En réalité, le texte ne s’achève pas là. En guise d’épilogue, une clé de lecture est ajoutée (v. 14-16).
Le Seigneur dit à Moïse : « Écris cela dans le livre en souvenir, et mets dans les oreilles de Josué que je veux effacer le souvenir d’Amaleq de dessous le ciel ». Et Moïse édifia un autel et il l’appela « Le Seigneur : mon étendard ». Et il dit : « Puisqu’une main (est) contre le trône du Seigneur, guerre du Seigneur contre Amaleq de génération en génération ».

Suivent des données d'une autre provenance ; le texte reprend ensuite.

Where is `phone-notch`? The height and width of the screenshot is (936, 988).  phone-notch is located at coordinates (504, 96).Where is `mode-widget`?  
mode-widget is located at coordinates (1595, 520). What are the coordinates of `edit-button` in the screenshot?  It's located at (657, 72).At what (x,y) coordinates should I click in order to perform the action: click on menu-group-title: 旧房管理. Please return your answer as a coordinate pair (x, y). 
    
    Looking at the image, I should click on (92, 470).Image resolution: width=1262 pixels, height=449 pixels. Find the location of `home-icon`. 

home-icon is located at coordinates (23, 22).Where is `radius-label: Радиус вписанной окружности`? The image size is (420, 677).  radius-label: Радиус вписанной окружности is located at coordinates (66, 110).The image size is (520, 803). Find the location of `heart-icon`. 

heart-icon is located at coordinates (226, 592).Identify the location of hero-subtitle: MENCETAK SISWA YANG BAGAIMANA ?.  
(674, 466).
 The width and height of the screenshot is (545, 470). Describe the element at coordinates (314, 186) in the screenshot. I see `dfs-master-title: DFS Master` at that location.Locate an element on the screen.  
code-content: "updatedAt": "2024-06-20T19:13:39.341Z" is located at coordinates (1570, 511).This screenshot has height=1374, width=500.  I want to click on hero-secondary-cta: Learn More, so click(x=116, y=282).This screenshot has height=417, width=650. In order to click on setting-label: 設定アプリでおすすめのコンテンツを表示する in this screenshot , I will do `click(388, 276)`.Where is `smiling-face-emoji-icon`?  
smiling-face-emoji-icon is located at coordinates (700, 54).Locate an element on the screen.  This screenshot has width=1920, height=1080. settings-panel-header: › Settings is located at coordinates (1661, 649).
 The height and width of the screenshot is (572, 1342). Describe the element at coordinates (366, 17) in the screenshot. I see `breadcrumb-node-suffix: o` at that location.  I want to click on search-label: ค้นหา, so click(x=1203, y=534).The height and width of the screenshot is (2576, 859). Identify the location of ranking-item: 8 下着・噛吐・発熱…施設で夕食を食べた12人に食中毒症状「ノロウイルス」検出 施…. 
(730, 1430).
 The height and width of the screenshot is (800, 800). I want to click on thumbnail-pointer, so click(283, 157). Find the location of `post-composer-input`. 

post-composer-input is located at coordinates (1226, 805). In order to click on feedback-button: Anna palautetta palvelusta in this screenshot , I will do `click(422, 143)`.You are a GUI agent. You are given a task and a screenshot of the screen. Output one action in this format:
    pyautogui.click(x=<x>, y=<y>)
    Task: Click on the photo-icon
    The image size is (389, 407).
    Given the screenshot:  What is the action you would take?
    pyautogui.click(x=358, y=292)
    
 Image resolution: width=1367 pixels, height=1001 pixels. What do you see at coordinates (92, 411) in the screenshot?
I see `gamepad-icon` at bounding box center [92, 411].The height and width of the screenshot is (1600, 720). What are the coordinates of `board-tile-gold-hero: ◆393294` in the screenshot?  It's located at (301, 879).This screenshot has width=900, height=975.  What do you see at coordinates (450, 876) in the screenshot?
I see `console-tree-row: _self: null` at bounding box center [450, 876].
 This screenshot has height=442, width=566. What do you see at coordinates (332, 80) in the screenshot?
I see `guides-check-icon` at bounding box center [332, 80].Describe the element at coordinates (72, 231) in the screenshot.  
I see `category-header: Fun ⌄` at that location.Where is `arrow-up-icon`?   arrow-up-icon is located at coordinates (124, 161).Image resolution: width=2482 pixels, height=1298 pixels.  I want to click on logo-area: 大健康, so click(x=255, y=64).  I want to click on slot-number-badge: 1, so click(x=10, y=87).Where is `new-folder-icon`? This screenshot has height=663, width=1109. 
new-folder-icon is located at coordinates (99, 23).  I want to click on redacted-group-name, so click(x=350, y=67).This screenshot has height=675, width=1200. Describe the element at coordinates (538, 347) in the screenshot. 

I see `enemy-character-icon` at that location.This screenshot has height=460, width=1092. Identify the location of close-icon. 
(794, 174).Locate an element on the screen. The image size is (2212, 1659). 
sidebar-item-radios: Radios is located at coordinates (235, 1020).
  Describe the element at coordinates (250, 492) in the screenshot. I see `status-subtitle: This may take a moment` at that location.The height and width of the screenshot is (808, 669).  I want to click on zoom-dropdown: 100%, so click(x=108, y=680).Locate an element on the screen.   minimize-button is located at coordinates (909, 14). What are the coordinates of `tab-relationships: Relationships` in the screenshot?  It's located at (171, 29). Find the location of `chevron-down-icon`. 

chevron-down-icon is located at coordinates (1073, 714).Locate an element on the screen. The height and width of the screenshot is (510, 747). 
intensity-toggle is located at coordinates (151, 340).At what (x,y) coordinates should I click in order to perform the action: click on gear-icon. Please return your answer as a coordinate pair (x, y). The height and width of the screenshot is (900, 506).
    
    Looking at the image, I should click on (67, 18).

L’ordre divin est étrange : si l’incident est consigné par écrit « pour mémoire », comment le souvenir de l’adversaire pourra-t-il être effacé ? Il y a là un paradoxe à tenir. Il importe de se souvenir de cette bataille pour ce qu’elle signifie, à savoir que s’en remettre à Dieu est la clé de la victoire face aux agressions. Mais il importe tout autant d’effacer le souvenir de l’agresseur car il a été seulement l’occasion de la leçon dont il faut se souvenir. Dans sa réaction, Moïse écho successivement à chacune des deux parties de ce que le Seigneur lui a dit. D’une part, en mémoire de l’intervention salvatrice de ce Dieu, il érige un autel dont le nom rappelle le bâton levé comme un étendard de liberté. D’autre part, interprétant la seconde partie de la parole divine, il affirme que l’agression dont Israël a été l’objet était dirigée en réalité contre le Seigneur dont Amaleq défiait la souveraineté sur son peuple. C’est pourquoi – c’est du moins ce que Moïse comprend alors – Dieu déclare la guerre à Amaleq et à ceux qui, comme lui, ont cette prétention. Attention : Dieu, pas Israël ! Pourtant, rappelant l’incident 40 ans plus tard, Moïse dira aux Israélites qu’ils sont le bras armé de Dieu (comme quoi, même les « hommes de Dieu » ne sont pas les derniers à trahir ce qu’ils sont censés servir et à corriger Dieu à l’occasion) : »Souviens-toi de ce que t’a fait Amaleq quand vous étiez en route en sortant d’Égypte… Lorsque le Seigneur ton dieu, t'aura accordé le repos loin de tous les ennemis alentour dans le pays qu'il te donne en héritage pour que tu en prennes possession, tu effaceras le souvenir d'Amaleq de dessous le ciel. N'oublie jamais !« (Deutéronome 25,17.19). Une rhétorique guerrière à laquelle le premier ministre de l’État d’Israël a fait écho en octobre 2023 : en citant la première phrase du texte biblique, il assimilait l’ennemi sanguinaire du moment à Amaleq. Il s’est défendu alors de donner à penser qu’un génocide s’imposait. Deux ans plus tard, on jugera sur pièce.